→ **TASK DIRECTIONS**
The entries below must be transcribed exactly. Leave nothing out.

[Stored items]
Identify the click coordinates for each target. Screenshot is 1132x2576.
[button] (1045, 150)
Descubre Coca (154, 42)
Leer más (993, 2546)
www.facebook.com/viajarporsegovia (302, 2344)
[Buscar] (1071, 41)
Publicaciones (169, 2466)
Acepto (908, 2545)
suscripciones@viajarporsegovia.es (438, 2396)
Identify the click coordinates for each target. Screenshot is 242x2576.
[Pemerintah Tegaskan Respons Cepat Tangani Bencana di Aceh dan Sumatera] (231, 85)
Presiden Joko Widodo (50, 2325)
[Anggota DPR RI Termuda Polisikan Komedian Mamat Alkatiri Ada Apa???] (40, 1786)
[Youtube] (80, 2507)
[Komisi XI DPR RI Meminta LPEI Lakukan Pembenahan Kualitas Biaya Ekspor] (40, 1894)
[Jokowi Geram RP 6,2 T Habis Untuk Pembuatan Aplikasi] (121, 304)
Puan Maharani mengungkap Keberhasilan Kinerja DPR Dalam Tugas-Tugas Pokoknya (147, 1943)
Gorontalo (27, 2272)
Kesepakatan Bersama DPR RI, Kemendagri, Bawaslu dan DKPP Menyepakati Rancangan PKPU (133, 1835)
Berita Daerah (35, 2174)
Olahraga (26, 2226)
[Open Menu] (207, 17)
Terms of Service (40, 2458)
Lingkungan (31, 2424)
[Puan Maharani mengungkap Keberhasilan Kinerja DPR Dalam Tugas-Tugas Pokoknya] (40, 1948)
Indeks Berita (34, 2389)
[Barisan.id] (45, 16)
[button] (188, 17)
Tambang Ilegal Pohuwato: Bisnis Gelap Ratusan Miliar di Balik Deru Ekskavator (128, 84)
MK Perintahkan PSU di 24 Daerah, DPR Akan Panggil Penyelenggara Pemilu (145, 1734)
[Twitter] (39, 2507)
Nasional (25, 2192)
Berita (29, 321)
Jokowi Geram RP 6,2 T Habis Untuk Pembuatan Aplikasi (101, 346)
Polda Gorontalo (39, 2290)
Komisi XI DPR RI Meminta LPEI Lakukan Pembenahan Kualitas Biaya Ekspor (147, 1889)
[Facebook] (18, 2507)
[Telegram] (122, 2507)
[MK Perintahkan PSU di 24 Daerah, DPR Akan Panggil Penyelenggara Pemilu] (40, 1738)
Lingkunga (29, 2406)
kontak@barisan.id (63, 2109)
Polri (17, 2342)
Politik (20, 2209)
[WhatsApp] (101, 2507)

→ **SOLUTION TO THE PROBLEM**
Identify the click coordinates for each target. Screenshot is 1132x2576.
[button] (1045, 150)
Descubre Coca (154, 42)
Leer más (993, 2546)
www.facebook.com/viajarporsegovia (302, 2344)
[Buscar] (1071, 41)
Publicaciones (169, 2466)
Acepto (908, 2545)
suscripciones@viajarporsegovia.es (438, 2396)
Identify the click coordinates for each target. Screenshot is 242x2576.
[Pemerintah Tegaskan Respons Cepat Tangani Bencana di Aceh dan Sumatera] (231, 85)
Presiden Joko Widodo (50, 2325)
[Anggota DPR RI Termuda Polisikan Komedian Mamat Alkatiri Ada Apa???] (40, 1786)
[Youtube] (80, 2507)
[Komisi XI DPR RI Meminta LPEI Lakukan Pembenahan Kualitas Biaya Ekspor] (40, 1894)
[Jokowi Geram RP 6,2 T Habis Untuk Pembuatan Aplikasi] (121, 304)
Puan Maharani mengungkap Keberhasilan Kinerja DPR Dalam Tugas-Tugas Pokoknya (147, 1943)
Gorontalo (27, 2272)
Kesepakatan Bersama DPR RI, Kemendagri, Bawaslu dan DKPP Menyepakati Rancangan PKPU (133, 1835)
Berita Daerah (35, 2174)
Olahraga (26, 2226)
[Open Menu] (207, 17)
Terms of Service (40, 2458)
Lingkungan (31, 2424)
[Puan Maharani mengungkap Keberhasilan Kinerja DPR Dalam Tugas-Tugas Pokoknya] (40, 1948)
Indeks Berita (34, 2389)
[Barisan.id] (45, 16)
[button] (188, 17)
Tambang Ilegal Pohuwato: Bisnis Gelap Ratusan Miliar di Balik Deru Ekskavator (128, 84)
MK Perintahkan PSU di 24 Daerah, DPR Akan Panggil Penyelenggara Pemilu (145, 1734)
[Twitter] (39, 2507)
Nasional (25, 2192)
Berita (29, 321)
Jokowi Geram RP 6,2 T Habis Untuk Pembuatan Aplikasi (101, 346)
Polda Gorontalo (39, 2290)
Komisi XI DPR RI Meminta LPEI Lakukan Pembenahan Kualitas Biaya Ekspor (147, 1889)
[Facebook] (18, 2507)
[Telegram] (122, 2507)
[MK Perintahkan PSU di 24 Daerah, DPR Akan Panggil Penyelenggara Pemilu] (40, 1738)
Lingkunga (29, 2406)
kontak@barisan.id (63, 2109)
Polri (17, 2342)
Politik (20, 2209)
[WhatsApp] (101, 2507)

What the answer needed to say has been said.